Dieux ! Que fais-je ?
Où m’emporte une indigne tendresse ?
Suis-je donc Démocrite ? Et quelle est ma foiblesse !
Pendant que je suis seul, laissons agir mon cœur,
Et tirons le rideau qui cache mon ardeur.
Depuis assez longtemps, mon rire satirique
Sur les autres répand une bile cynique :
Je veux sans nuls témoins rire à présent de moi ;
Il ne faut point ailleurs aller chercher de quoi.

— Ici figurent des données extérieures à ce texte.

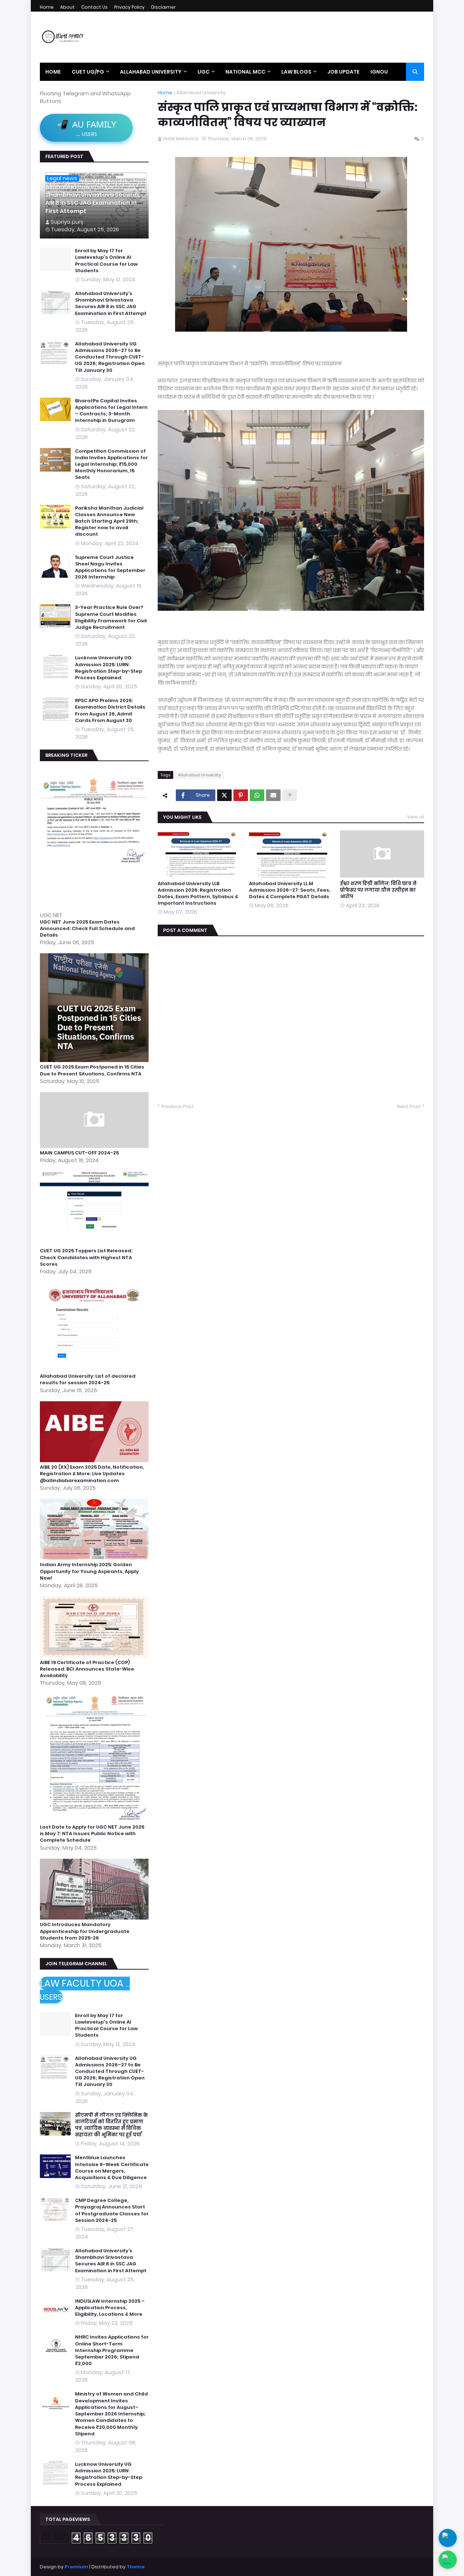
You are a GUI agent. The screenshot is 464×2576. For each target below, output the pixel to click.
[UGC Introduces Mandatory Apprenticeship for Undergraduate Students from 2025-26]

J’aime ! C’est bien à toi, philosophe rigide,
De sentir l’aiguillon d’une flamme perfide !
Et quel est cet objet qui t’apprend l’art d’aimer ?
Un enfant de quinze ans ! Tu prétends la charmer,
Adonis suranné ?… Mais un pouvoir suprême
Me commande, m’entraîne en dépit de moi-même.
Ah ! C’est où je t’attends, le plus lâche des cœurs !
Il te faut des chemins tout parsemés de fleurs.
Tu ne saurois saisir ces haines rigoureuses[1]
Que sentent pour l’amour les âmes généreuses
Tu ne peux gourmander un penchant trop fatal,

  1. Rigoureuses est conforme à l'édition originale et à celle de 1728. Dans les autres éditions, on lit, vigoureuses.